Les allégations, au moment des arrestations à Toronto, à l'effet que ces personnes complotaient pour faire exploser des édifices et prendre d'assaut le parlement, tenir des parlementaires en otage et même décapiter le premier ministre, ne sont pas sans rappeler les fuites orchestrées pour conditionner l'opinion publique à l'idée que M. Arar était coupable.

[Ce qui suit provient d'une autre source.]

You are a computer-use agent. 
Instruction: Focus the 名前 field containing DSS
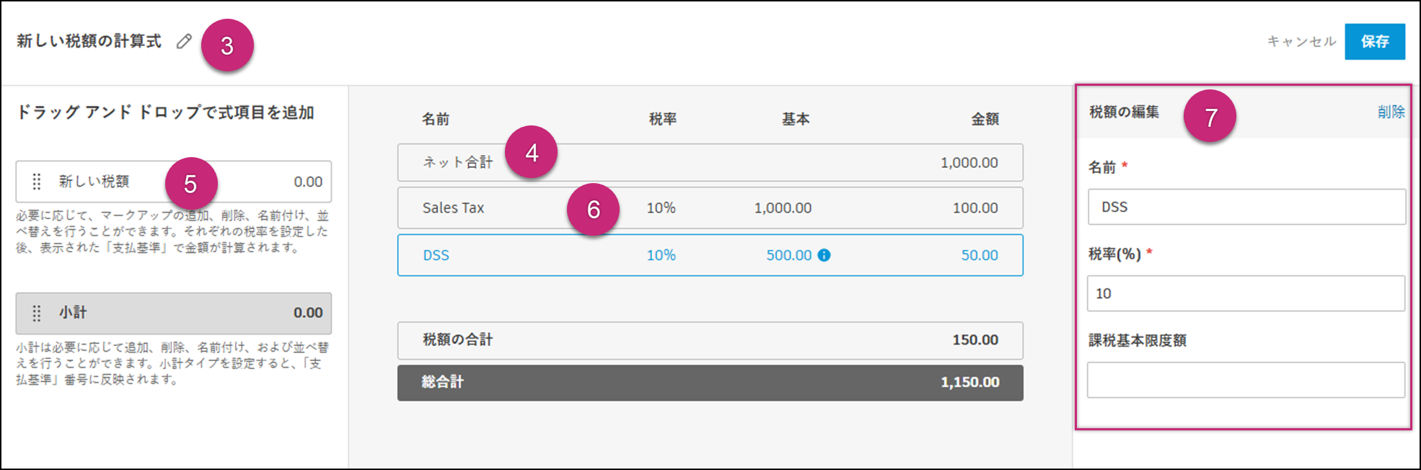(x=1246, y=208)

Il serait totalement inacceptable que la poursuite ait recours éventuellement aux dispositions de la loi antiterroriste permettant de mener les procès à huis clos et ex parte, sans que ni les accusés ni leurs avocats aient accès à toute la preuve. Il est tout aussi essentiel que les procès soient publics et qu'ainsi, la population soit informée quant à la preuve des gestes et intentions des accusés afin de pouvoir évaluer la menace réelle qu'ils représentent.

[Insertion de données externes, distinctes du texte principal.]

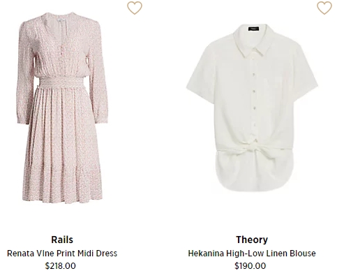Open Renata Vine Print Midi Dress link
Screen dimensions: 344x271
point(62,253)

Le Canada viole la convention contre la torture
Une des recommandations du juge O'Connor a moins retenu l'attention des médias, mais elle est capitale. M. O'Connor recommande (p. 298 de son rapport) qu'une enquête indépendante soit instituée pour clarifier le rôle du Canada dans la détention et la torture de trois autres citoyens canadiens M. Almaki, M. El Maati et M. Nureddin. Tous les trois ont été arrêtés par les autorités syriennes alors qu'ils voyageaient dans ce pays. Ils ont été torturés dans la même prison que M. Arar et interrogés à partir de renseignements en provenance du Canada.
Dans son rapport (p. 296) le juge O'Connor en arrive à la conclusion qu'«une pratique des organismes canadiens constatée dans toutes les enquêtes était celle d'accepter et d'exploiter de l'information qui pouvait avoir été obtenue sous la torture » et que « les responsables canadiens ont semblé minimiser les allégations de torture ».

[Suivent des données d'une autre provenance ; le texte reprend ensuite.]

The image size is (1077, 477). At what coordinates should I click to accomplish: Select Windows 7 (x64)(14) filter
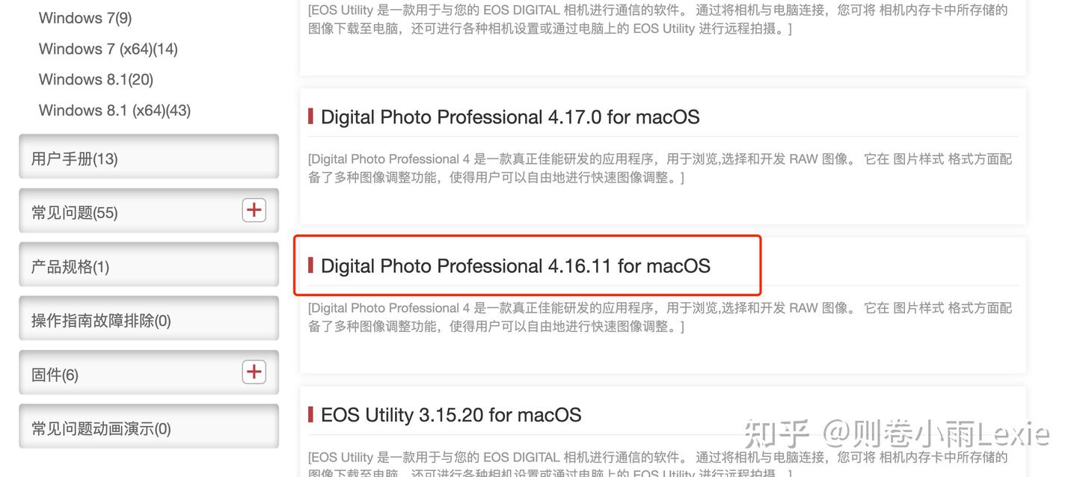(x=108, y=49)
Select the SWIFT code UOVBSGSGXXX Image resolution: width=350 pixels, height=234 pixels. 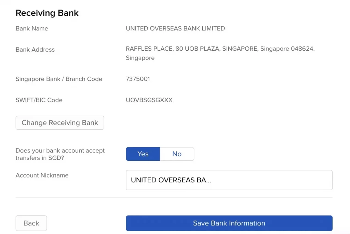tap(149, 100)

Ces conclusions soulèvent d'importantes questions : les services de sécurité canadiens collaborent-t-ils de quelque manière que ce soit avec des régimes qui pratiquent la torture pour faire avancer leurs enquêtes, en faisant faire par d'autres ce qu'ils ne peuvent faire ici, soit torturer ? Il faut se rappeler que le Canada n'exclut pas la possibilité de renvoyer vers des pays qui pratiquent la torture des personnes qu'il considère un risque pour la sécurité nationale. L'enquête du juge O'Connor a d'ailleurs révélé que les services de sécurité canadiens s'étaient objectés au retour de M. Arar au Canada (p. 233) car cela aurait, entre autres, nuit à la possibilité de renvoyer des personnes vers la Syrie, ou vers d'autres pays pratiquant la torture, dans l'avenir.
Ce refus du Canada d'exclure toute possibilité de renvoi vers la torture a fait l'objet d'une condamnation de la part du Comité des droits de l'homme de l'ONU et viole la Convention contre la torture et autres peines ou traitements cruels, inhumains ou dégradants que le Canada a signée et ratifiée.
Ce qui est arrivé à M. Arar n'est pas seulement le résultat du travail de policiers incompétents mais bien ce qui arrive lorsqu'un état assujettit les droits humains à la sécurité nationale. En effet, le cas de M. Arar illustre le prix payé par des personnes innocentes lorsqu'une société perd ses repères en matière de droits humains et nous rappelle l'urgence de retirer la Loi antiterroriste et d'abolir les certificats de sécurité.